Dissent: Dershowitz Plan Is Better Option
The Staff is right to point out that there should be an offer to return to negotiations after a cease-fire, which is Israeli policy, but it is wrong to suggest that the offer of a settlement—which is far from new—will be helpful in bringing about an end to the despicable suicide attacks against Israeli civilians.
It is silly to believe that if the Israelis float a final settlement, the Palestinians’ assumed desire for a just and comprehensive peace would be enough to end suicide bombings. The Palestinians launched the current terrorist intifada after being offered a state in 98 percent of the West Bank and Gaza and sovereignty over East Jerusalem. The inducement the Staff asks Israel to give was already spurned by the Palestinian leadership.
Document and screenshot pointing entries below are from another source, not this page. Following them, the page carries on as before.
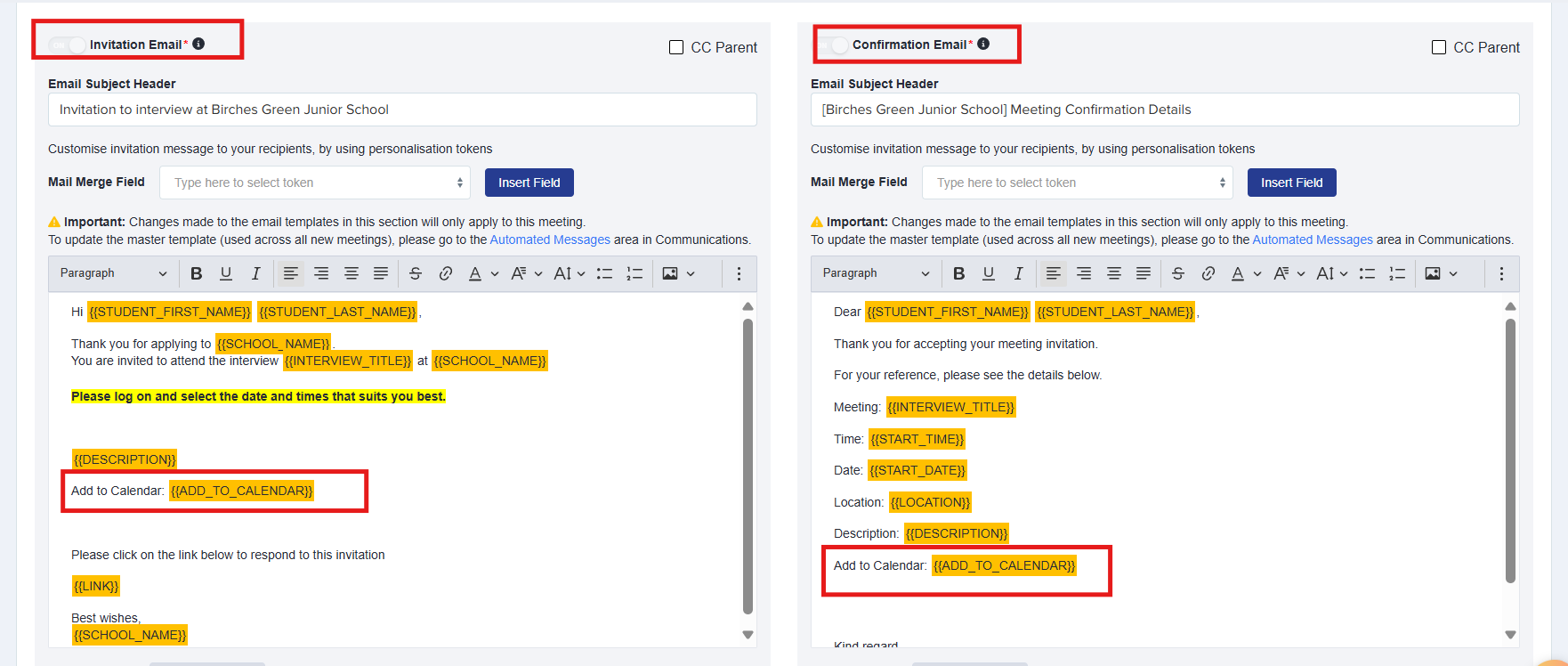1568x666 pixels.
Task: Open more options menu in Invitation Email toolbar
Action: 739,273
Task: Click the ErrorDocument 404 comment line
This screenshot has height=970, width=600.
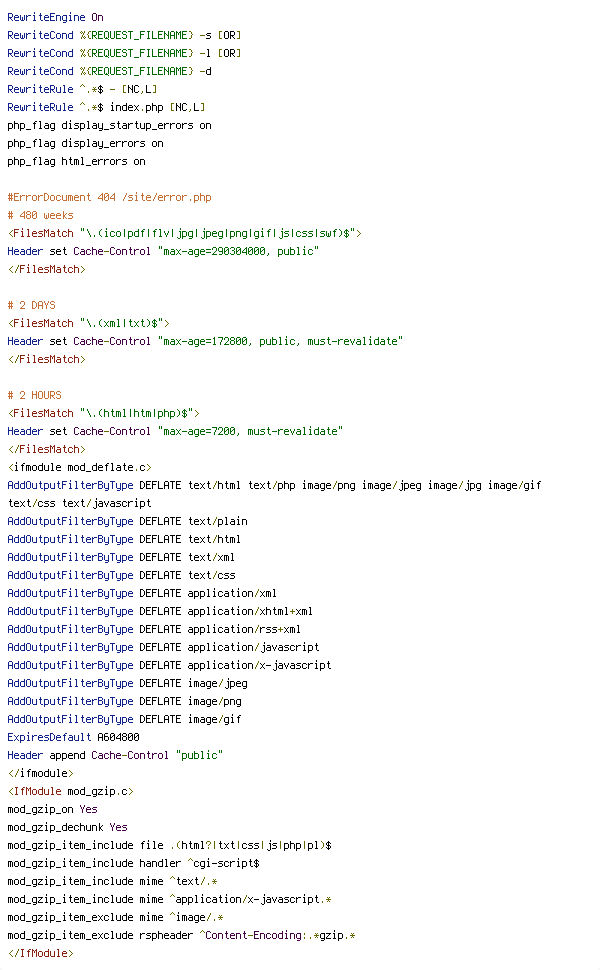Action: pyautogui.click(x=109, y=197)
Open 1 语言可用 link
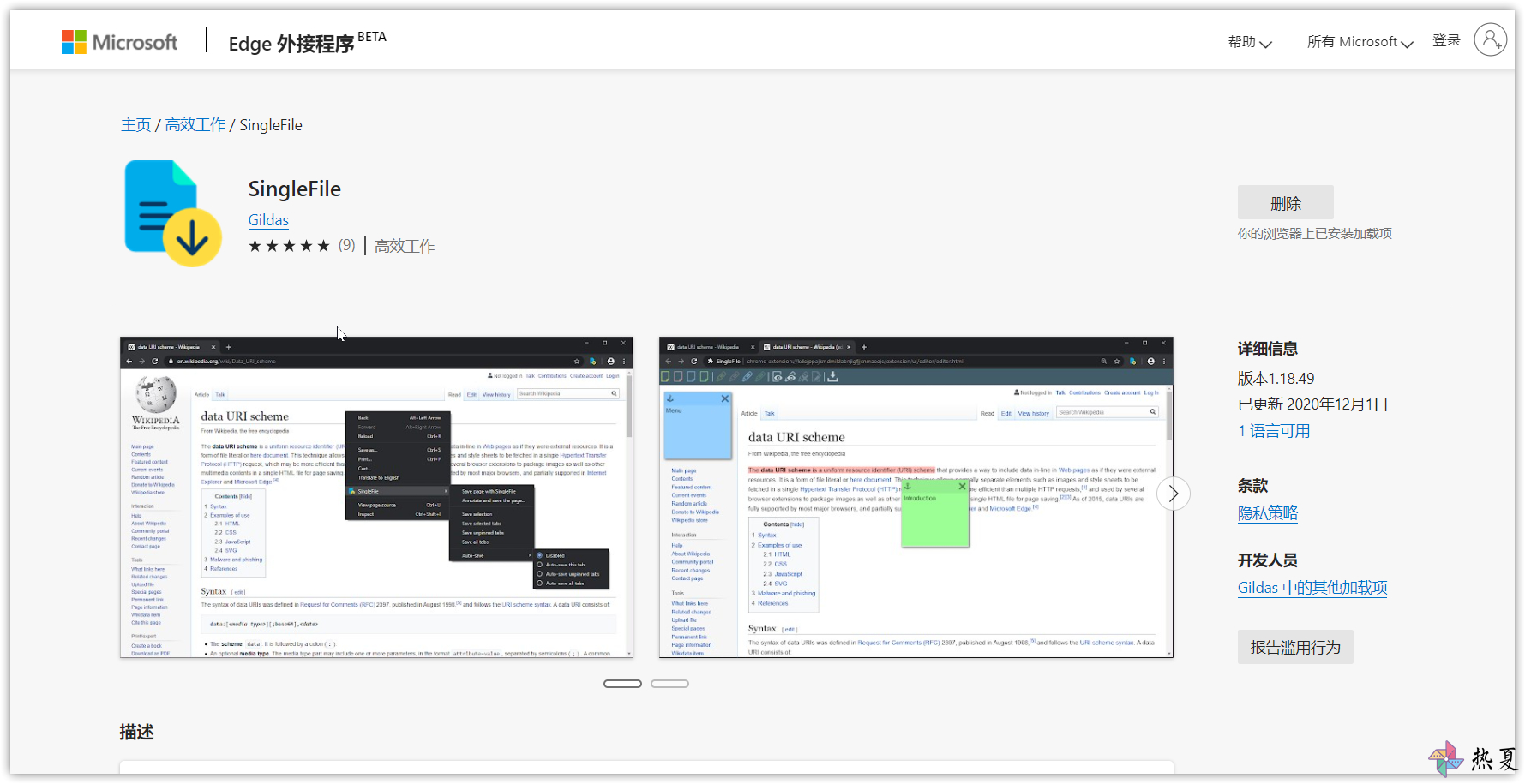This screenshot has width=1525, height=784. 1274,431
The Israeli government must brandish a stick as well as extend a carrot. Suicide bombings must be punished with a disproportionate, but predetermined, military response. As Frankfurter Professor of Law Alan M. Dershowitz has proposed, the Israeli Defense Forces should release a list of targets that will be destroyed in response to each terrorist attack. That way Palestinian terrorists will know exactly who among their own people they harm when they commit murder so they can properly weigh their own perceived costs and benefits.
Alternatively, the family of a suicide bomber could be targeted for deportation and property destruction. Suicide bombers can’t be deterred by threat of bodily harm, but they might be by consequences to their relatives.
Current Israeli policy seems uncertain and random; it should be meticulous and planned to hurt those who hurt Israel.
The Palestinians must be given a clear choice: one of destruction, one of peace. Then they can decide.